进一步的，无需记录位置，边查找边使用双指针求解。

# Code language: Python
class Solution:
    def findClosest(self, words: List[str], word1: str, word2: str) -> int:
        ans = 0x7fffffff
        # a, b 记录两个单词出现的位置
        a, b = -ans, ans
        for i, j in enumerate(words):
            if j == word1:
                a = i
            elif j == word2:
                b = i
            ans = min(ans, abs(a - b))
        return ans

// Code language: Cpp
class Solution {
public:
    int findClosest(vector<string>& words, string word1, string word2) {
        int ans = 0x7fffffff, a = 0x3f3f3f3f, b = 0xf0000000;
        for (int i = 0, n = words.size(); i < n; ++i) {
            if (words[i] == word1) a = i;
            else if (words[i] == word2) b = i;
            ans = min(ans, a > b ? a - b : b - a);
        }
        return ans;
    }
};

// Code language: Java
class Solution {
    public int findClosest(String[] words, String word1, String word2) {
        int ans = 0x7fffffff, a = 0x3f3f3f3f, b = 0xf0000000;
        for (int i = 0, n = words.length; i < n; ++i) {
            if (words[i].equals(word1)) a = i;
            else if (words[i].equals(word2)) b = i;
            ans = Math.min(ans, a > b ? a - b : b - a);
        }
        return ans;
    }
}

• 时间复杂度: \(O(n)\)

» 数据摘录
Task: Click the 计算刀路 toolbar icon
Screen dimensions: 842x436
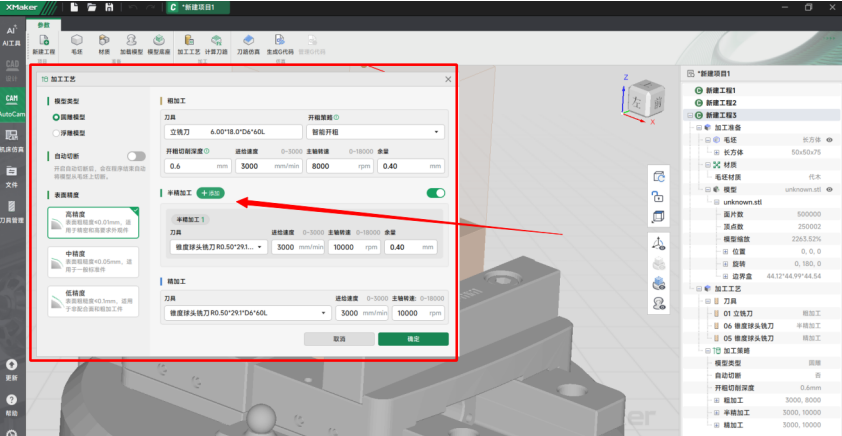Action: click(216, 43)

» 任务说明
• A. 请将上方文档片段中从“# Code language: Python”起、一直到“abs(a - b))”为止的内容原样重抄一遍。
• B. 根据上方文档片段回答下列问题：
(i) Python 版本中变量 ans 的初始值是什么？
(ii) 文中给出的时间复杂度是多少？
(iii) Java 版本用什么方法判断 words[i] 是否等于 word1？

» 参考答案
• A.
# Code language: Python
class Solution:
    def findClosest(self, words: List[str], word1: str, word2: str) -> int:
        ans = 0x7fffffff
        # a, b 记录两个单词出现的位置
        a, b = -ans, ans
        for i, j in enumerate(words):
            if j == word1:
                a = i
            elif j == word2:
                b = i
            ans = min(ans, abs(a - b))

• B.
(i) ans 的初始值为 0x7fffffff。
(ii) 时间复杂度为 O(n)。
(iii) Java 版本使用 equals 方法进行判断。